48. The relevance and importance of the forward-looking assessment of the normative significance of past wrongs has been stressed by, for example, Lyons (1977); Waldron (1992); Ackerman (1992), 72-73; Ackerman (1997). For a theory of justice that grounds our obligations in backward-looking reasoning see Nozick ((1974), 152-53). The theory relies upon counterfactual reasoning. For critique see Lyons (1977); Sher (1981); Waldron (1992). For epistemic reasons only, Nozick proposes Rawls's difference principle — a forward-looking principle, specifying what the future should be like — as a “rough rule of thumb for rectifying” historical injustice ((1974), 231). This idea does not address the problem of the inapplicability of a non-comparative notion of harm as discussed in the text. For alternative impersonal interpretations of how the past matters normatively, see Vallentyne (1988); Hill (1990/91); Feldman (1997), chs. 1, 4.
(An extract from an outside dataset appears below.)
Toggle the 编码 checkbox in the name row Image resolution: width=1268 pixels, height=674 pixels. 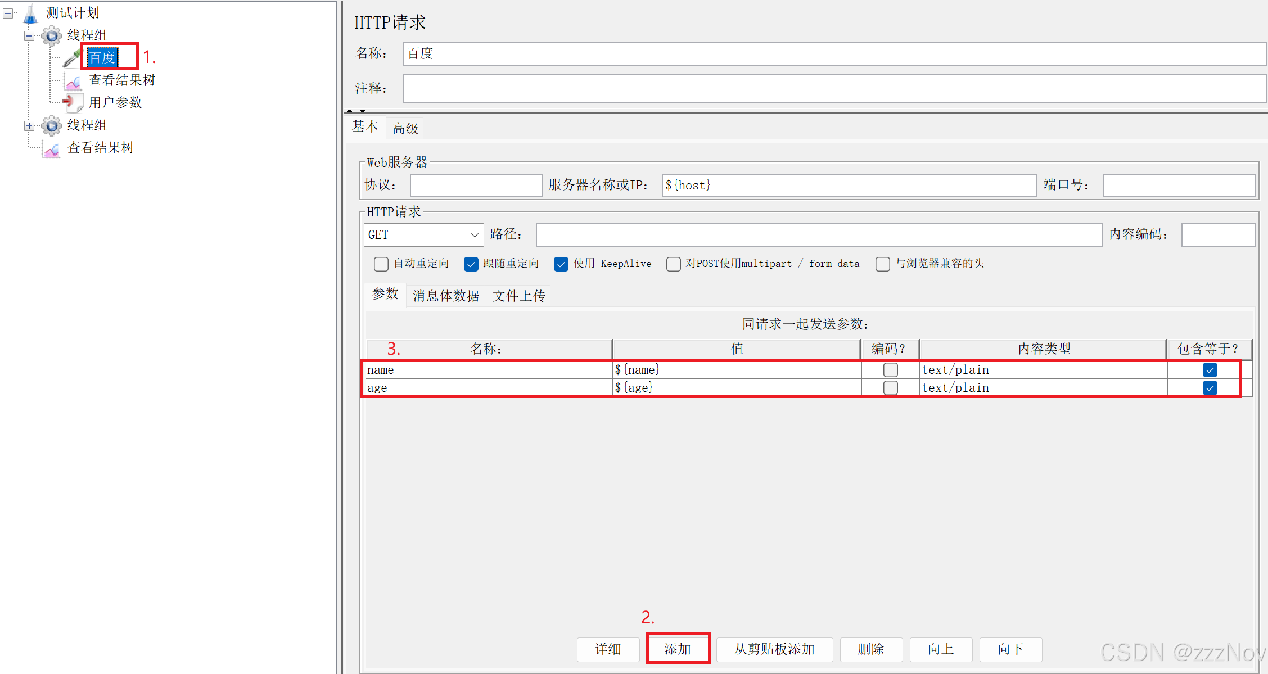point(890,370)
49. Assuming we could know what that state would be. See Sher (1981).

50. Here we are not concerned with pragmatic reasons for, e.g., the statutes of limitations and the doctrine of adverse possession. See Marmor (2004), 326-29.

51. Or, as Lyons puts it in (1977), 370: “property rights themselves, and not just their exercise or contents, are relative to circumstances”.

52. See Waldron (1992), 24; Waldron (2004), 67-71. The supersession thesis concerns the ongoing effect of past injustices only. Claiming that injustices are superseded implies neither that the past unjust violations of rights were not unjust nor that they should no longer be considered unjust. Even if certain injustices are superseded, we may well stand under obligations to publicly acknowledge the wrongs committed and to provide, say, symbolic reparations toward the victims. See sects. 5.3 and 5.4 below.

53. See Patton's critique of the claim that colonial injustices in Australia and New Zealand are superseded in (2004), 167-71.

54. “Das vergangene Unrecht ist geschehen und abgeschlossen. Die Erschlagenen sind wirklich erschlagen.” In a letter to Walter Benjamin 1937, as quoted in Tiedemann (1983), 107.

55. Partridge (1981a), 259-61, discusses the example of Alfred Nobel and defends a rule-utilitarian reading of death-bed promises.

56. For a comparison of the memorials for the victims of the Shoa in Poland, Germany and Israel, see Young (1989), 1799-811.

57. Anderson (1993) provides a theory of expressive reasoning and the relation between expressive reasoning and consequentialist reasoning.

58. “Never again!” — which is also the title of the reports of the Argentine (1984) truth commission, of the report that was secretly prepared in Brazil (1985) as well as of the Uruguayan report of non-governmental organizations (1989). See Nino (1996), 78-82; Weschler (1990), part i, and 235.

59. For example, the Roma (Gypsies) were victims of a racially motivated genocide committed by the Nazis — a truth that has been long denied with the result that most surviving victims as well as the descendants of those murdered were excluded from compensation and restitution.

60. See, e.g., Thompson (2002) who discusses the reasons for attributing such an obligation to current members of ongoing political societies (e.g., states) whose previous members committed egregious wrongs in the name of the society and with harmful consequences for currently living people.